Decoded through our framework:
- “India’s linguistic diversity”: Three-Indias Trap (building for 12 languages simultaneously = optimized for none)
- “Privacy concerns”: Could be universal, but paired with “homegrown” reads as “not American spyware” (nationalist positioning)
- “Homegrown product they can trust”: Patriotic USP (much like Koo’s playbook)
Looks much like “Made in India, for Indians” positioning.
This is building FOR India, not FROM India.
The Litmus Test: One Decision Reveals Everything
Will Arattai be positioned as a global app or India-first?
India-First (Current Trajectory):
- Product optimized for Indian constraints (low-end phones, poor connectivity)
- Features prioritize Indian requests (vernacular, UPI, housing society groups)
- Marketing emphasizes “Made in India”
- Network effects stop at border
- Outcome: Regional champion.
Simultaneous Global:
- Product meets global standards (delightful on all devices)
- Features prioritize universal needs (speed, privacy, design)
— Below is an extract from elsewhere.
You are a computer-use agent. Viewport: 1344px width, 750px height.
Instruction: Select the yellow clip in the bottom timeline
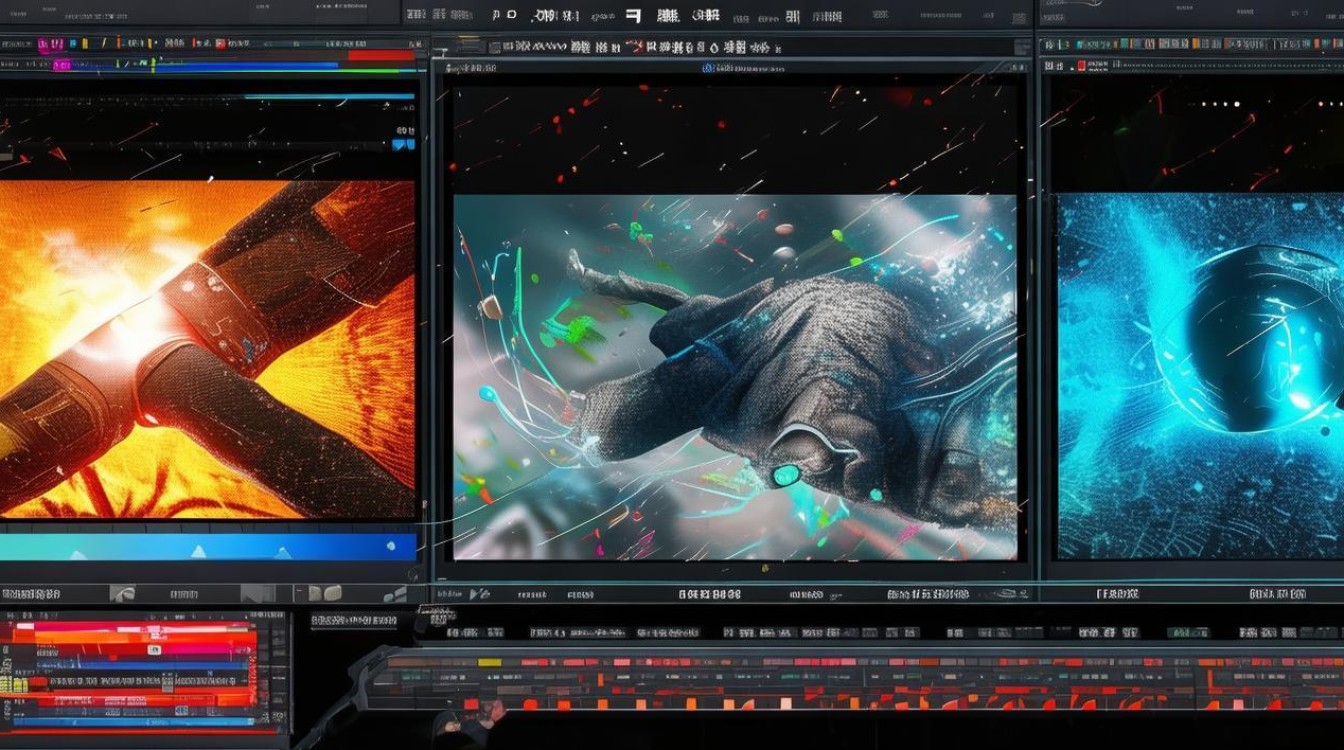point(489,662)

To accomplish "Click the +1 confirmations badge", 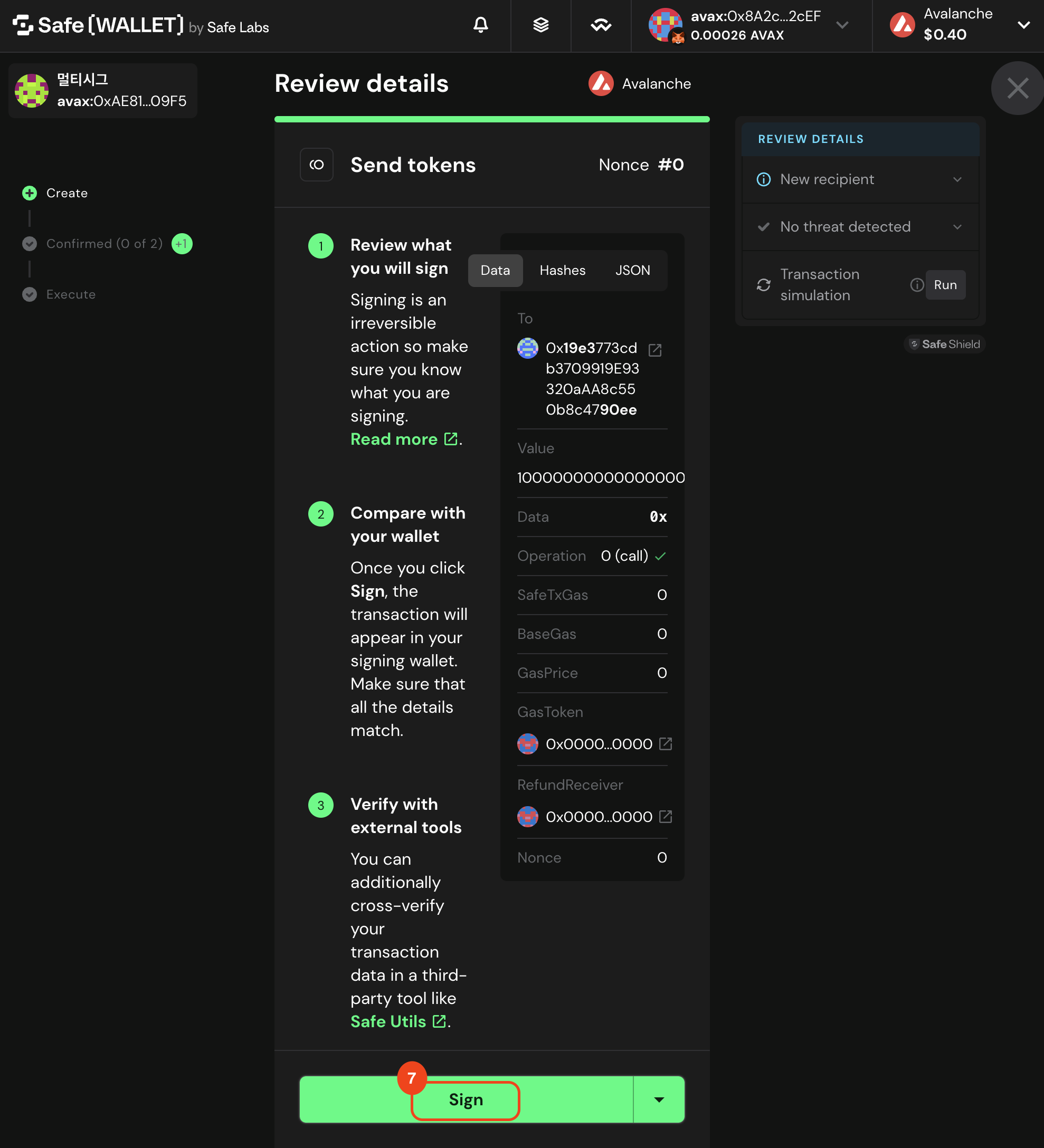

- Marketing emphasizes utility, never geography
- Network effects can compound globally
- Outcome: Possible global challenger.
The roadmap will reveal much: If it prioritizes vernacular features and UPI integration first, it suggests a regional focus. If it prioritizes universal utilities, speed, reliability, design, it signals global ambition.
The Ceiling Remains Unbroken
India will keep producing engineers who build world-class products—at Google, Microsoft, Meta. To build global consumer products, we must solve all four traps simultaneously.
This requires violating every instinct:
- Violating the “client is always right” training (say no to features)
- Violating the inclusive impulse (disappoint 2 out of 3 Indias)
- Violating patriotic desire (build for the West first)
Arattai’s positioning suggests unwillingness to violate these instincts.
In my view, Arattai will get 50-100M Indian users, be celebrated as a success, and stop at that.
The Two Paths Ahead
Unless Sridhar Vembu asks the question no Indian founder has dared ask:
“What would we build if we pretended India didn’t exist? What would the world’s best messenger look like if we had to win in San Francisco first?”
If he asks that, and builds that product, Arattai might shatter the ceiling.
If not, we’re headed towards the rise of a regional heavyweight, not a global challenger.
To be clear: Zoho is uniquely positioned among Indian companies to break this pattern. Its B2B success proves it can compete globally. Its patient capital means it can afford the 5-7 year horizon consumer products require. And Sridhar Vembu’s track record suggests a willingness to think differently.
The question isn’t whether Zoho can build a global product. It already has. It’s whether Arattai’s current positioning reflects that ambition or falls into the familiar traps.